Figure 5. B2m CRISPR partially rescues the antitumor effect of entinostat.

(A) Immunoblot of BBN963 cells with B2m knockout using 9 different individual sgRNA constructs. (B) Flow cytometry graph of H-2K^b (class 1 MHC) cell-surface expression in B2m-knockout BBN963 cells in A with sgRNA no. 4 and no. 5. (C) Average volume of BBN963_EV (empty vector) and BBN963_sgB2m (B2m knockout) tumors in response to entinostat (12 mpk) in C57BL/6 mice. n = 7–13 mice per group. Significance was calculated using 2-way ANOVA followed by Tukey’s multiple-comparison test. (D) Waterfall plot of individual tumor volumes in C at end points relative to pretreatment baseline. End points were tumor burden and ulceration. (E) Average volume of BBN966_EV (empty vector) and BBN966_sgB2m (B2m knockout) tumors in response to entinostat (12 mpk) in C57BL/6 mice. n = 5–6 mice per group.

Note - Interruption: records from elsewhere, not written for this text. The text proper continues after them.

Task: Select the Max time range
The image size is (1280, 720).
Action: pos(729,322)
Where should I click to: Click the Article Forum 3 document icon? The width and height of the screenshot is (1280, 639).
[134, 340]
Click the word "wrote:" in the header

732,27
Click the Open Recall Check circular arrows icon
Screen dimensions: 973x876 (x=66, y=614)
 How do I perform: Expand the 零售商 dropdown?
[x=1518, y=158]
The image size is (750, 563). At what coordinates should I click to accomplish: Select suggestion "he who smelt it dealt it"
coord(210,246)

Significance was calculated using 2-way ANOVA followed by Tukey’s multiple-comparison test. (F) Waterfall plot of individual tumor volumes in E at end points relative to pretreatment baseline. End points were tumor burden and ulceration (G) Schematic of how the in vitro T cell killing assays were set up. (H) Immunoblots of BBN963 cells treated with various concentrations of entinostat for 24 hours and blotted for the indicated antibodies. (I) Bar graph showing the result of T cell killing assays. CellTiter-Glo was used to quantify viable BBN963 cells at the end of the 72-hour coculture. Significance was calculated using t test. Data are represented as mean ± SD. ***P < 0.001; ****P < 0.0001.